Today, Carter finds himself about to be out of a job after losing his reelection bid to a former staffer, Kaohly Her, a stunning result that will usher in the city’s first Hmong American mayor.
With Carter’s political future now in doubt, many in St. Paul and in Minnesota political circles are wondering how someone once seen as a rising star blew such a winnable campaign.
Head start, but not enough
The son of a St. Paul police sergeant and a local politician with deep roots in the Rondo neighborhood’s Black activist community, Carter was first elected to the St. Paul City Council before he was 30. After stepping down for a job in Gov. Mark Dayton’s cabinet, Carter came back to city politics in 2017 with former Mayor Chris Coleman’s full backing and easily won the mayoral election.
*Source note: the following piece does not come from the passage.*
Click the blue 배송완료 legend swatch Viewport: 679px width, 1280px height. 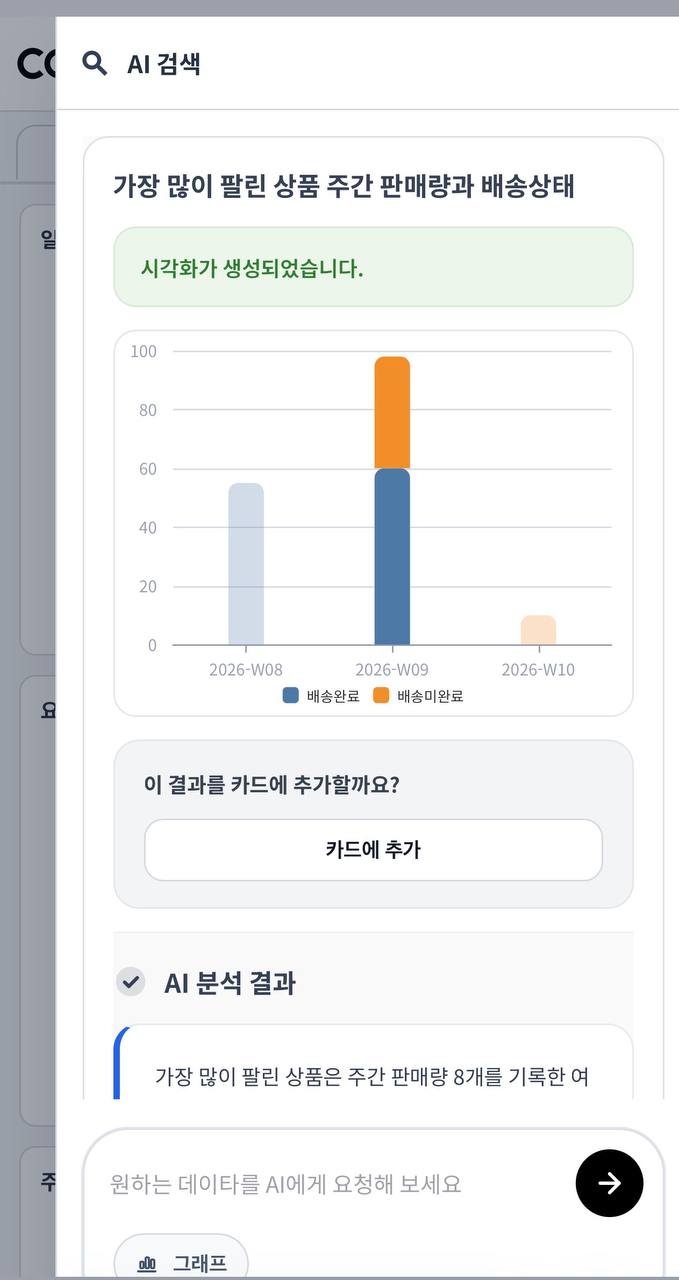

When he was elected as St. Paul’s first Black mayor, Carter represented a changing of the guard — a new generation of leader who carried the hopes of old Rondo — as the city was becoming more diverse. His progressive vision, his youth and his gift for oratory even had some seeing parallels with Barack Obama. He won a majority in a three-way race against two well-known City Council members and had no serious opponent for his second term.
In his first term, Carter put some of his progressive visions into action. The minimum wage rose. St. Paul set up a legal defense fund for immigrants. And Carter used pandemic aid to start college savings accounts for babies born to St. Paulites and a universal basic income pilot program that gave $500 a month to 150 low-income families.